L'interesse, questo sconosciuto

Un elemento centrale per la comprensione dell'economia aziendale e della finanza, ma anche per la nostra vita quotidiana, è l'interesse.

Possiamo vedere l'interesse come la contropartita, il corrispettivo che una persona o un'azienda corrisponde ad un altro soggetto per poter usufruire di una certa somma di denaro.

Quando eravamo alle elementari, ci hanno spiegato che l'interesse si calcolava in questo modo: rapportando la differenza tra la somma pagata e la somma ricevuta, alla somma ricevuta.

Un esempio chiarirà questo punto.
Riceviamo 1000 €, ne ripaghiamo 1100.
La differenza è 100 €.
L'interesse è il 10% ovvero 100 /1000.

Tutto bene?
Sì, fin quando eravamo alle scuole elementari e non nella vita vera. Nella vita reale c'è un'altra importantissima variabile che complica tutta la questione, il tempo.
Infatti, intuitivamente, non è la stessa cosa se, presi i valori dell'ultimo esempio, una persona restituisce i 1100 € dopo 1 mese ed un'altra dopo 2 anni.

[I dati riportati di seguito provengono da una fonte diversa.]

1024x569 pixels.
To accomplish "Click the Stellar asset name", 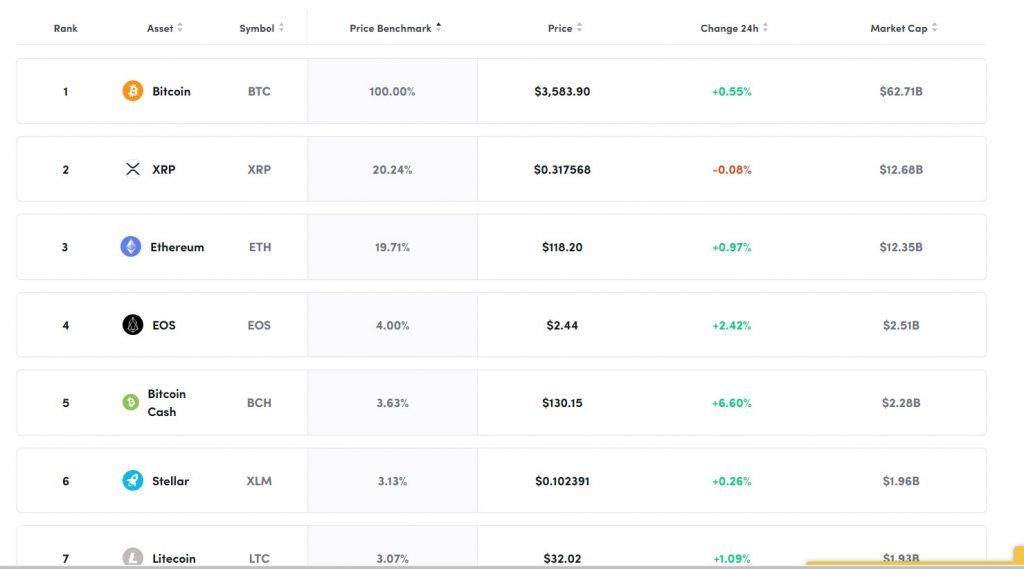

Ma come è possibile, se l'interesse è comunque il 10%?

È qui che entra in gioco il fattore tempo, senza di questo non è possibile comprendere il concetto di tasso d'interesse e si cade vittime, facilmente, degli imbonitori e dei venditori di finanziamenti e strumenti finanziari inutili senza scrupoli.

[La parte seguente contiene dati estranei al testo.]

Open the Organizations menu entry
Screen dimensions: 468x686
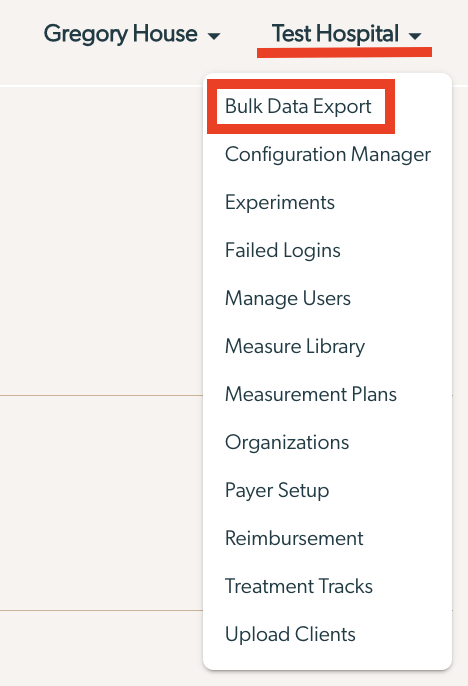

Ricordando la massima che abbiamo enunciato ovvero: un euro oggi vale più di un euro domani, occorrerà complicare un po' le formule che ci hanno insegnato alle elementari per ottenere il dato vero, ovvero il tasso d'interesse, il corrispettivo cioé che paghiamo quando prendiamo dei soldi in prestito, indipendentemente da chi ce li fornisce.